Monday, May 26, 2008

Oil firms losing Rs 580 crore daily

25 May, 2008, 1219 hrs IST, TNN

NEW DELHI: Government-run oil firms will have to wait at least a fortnight before they can raise fuel prices. This would satisfy those in UPA who are arguing for patience on the ground that the rising international crude prices, which had galloped past $135/barrel on Thursday, will slow down to give government leeway to manage the situation.

Even oil ministry, as it presses for a raise, may come around to accept the alternative - and, more crucial, politically more palatable - ways to rescue the oil marketing companies. Other options include raising petrol price by up to Rs 2 a litre but leaving the diesel price unchanged, while simultaneously reducing customs and excise levies. Oil minister may be arguing the brief of the oil companies for higher
pump prices.

But as a politician, even he is not in favour of such a major revision and is pushing hard for reduction in customs and excise levies. This is something the Left and Sharad Pawar had been supporting during the runup to the last revision in
fuel prices in February. But P Chidambarm is loathe to giving up any earning at a time when he has to pay for a slew of social projects and the farm loan waiver.

Reducing Central excise by Re 1 will provide a relief of approximately Rs 7,000 crore a year to the oil marketing firms.

Similarly, if customs duty is reduced by 5% to nil on crude and 2.5% on motor fuels from 7.5%, the companies will get a relief of roughly Rs 13,300 crore a year. The customs duty reduction has to come on both crude and refined products to avoid giving windfall gains for private companies such as Reliance Industries and Essar, who only run refineries and do not have substantial marketing operations.

But
finance ministry will never give up so much of revenue. Chidambarm could be persuaded to reduce customs on fuels by about 2% and some reduction in Central excise. The argument for reducing duties is being forwarded on the basis of the fact that high oil prices has meant the exchequer grew fatter in 2007-08 by Rs 35,000 crore to Rs 180,000 crore from higher customs mopup, other taxes and dividend from oil firms.

For example, oil firms paid $2 as customs per barrel when the price was $40 and have to pay $5 if the price rises to $100. Besides, other taxes push up pump prices. Out of the Rs 45.52 a litre price of petrol in
Delhi, oil firms get only Rs 22.02 and the remaining money goes as taxes.
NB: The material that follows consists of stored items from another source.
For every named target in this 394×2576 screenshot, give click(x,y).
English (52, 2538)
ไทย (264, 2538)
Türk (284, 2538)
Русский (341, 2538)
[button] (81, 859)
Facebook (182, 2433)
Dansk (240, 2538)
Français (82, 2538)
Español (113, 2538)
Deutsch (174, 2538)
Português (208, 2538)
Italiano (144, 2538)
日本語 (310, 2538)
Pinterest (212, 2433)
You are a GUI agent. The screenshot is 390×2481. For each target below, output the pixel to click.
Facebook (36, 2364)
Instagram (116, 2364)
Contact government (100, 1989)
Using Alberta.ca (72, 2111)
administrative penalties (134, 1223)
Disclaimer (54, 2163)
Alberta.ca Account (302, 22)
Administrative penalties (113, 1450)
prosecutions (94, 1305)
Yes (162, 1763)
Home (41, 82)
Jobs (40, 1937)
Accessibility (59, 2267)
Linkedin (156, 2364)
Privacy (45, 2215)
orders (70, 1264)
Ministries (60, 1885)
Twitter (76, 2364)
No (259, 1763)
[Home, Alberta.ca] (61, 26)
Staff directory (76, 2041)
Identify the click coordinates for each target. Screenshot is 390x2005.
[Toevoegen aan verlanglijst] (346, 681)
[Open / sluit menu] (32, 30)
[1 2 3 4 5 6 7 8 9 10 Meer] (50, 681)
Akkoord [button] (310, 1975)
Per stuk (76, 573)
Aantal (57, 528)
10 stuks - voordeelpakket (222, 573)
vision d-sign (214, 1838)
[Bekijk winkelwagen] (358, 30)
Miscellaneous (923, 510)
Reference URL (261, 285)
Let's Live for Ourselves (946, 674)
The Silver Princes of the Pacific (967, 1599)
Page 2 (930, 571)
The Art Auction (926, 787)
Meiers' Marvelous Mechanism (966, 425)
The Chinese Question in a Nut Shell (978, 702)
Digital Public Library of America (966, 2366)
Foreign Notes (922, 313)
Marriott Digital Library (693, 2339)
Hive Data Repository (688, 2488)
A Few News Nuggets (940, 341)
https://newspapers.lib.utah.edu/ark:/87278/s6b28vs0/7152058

Oil marketing firms are losing Rs 580 crore daily on motor and kitchen fuel sales. They are losing Rs 16.34 a litre on petrol, Rs 23.50 on diesel, Rs 29 on kerosene and Rs 316 on each cylinder of cooking gas. Present pump prices correspond to approximately $70-75/barrel of crude, which they are buying at $125-130 a barrel.

Government had allowed them to raise petrol prices prices by Rs 2 a litre and diesel by Re 1 in February. By then, however, international crude had moved to $90-100/barrel. No wonder, they are looking at closing 2008-09 with a loss of Rs 200,000 crore, up from Rs 70,579 crore in 2007-08.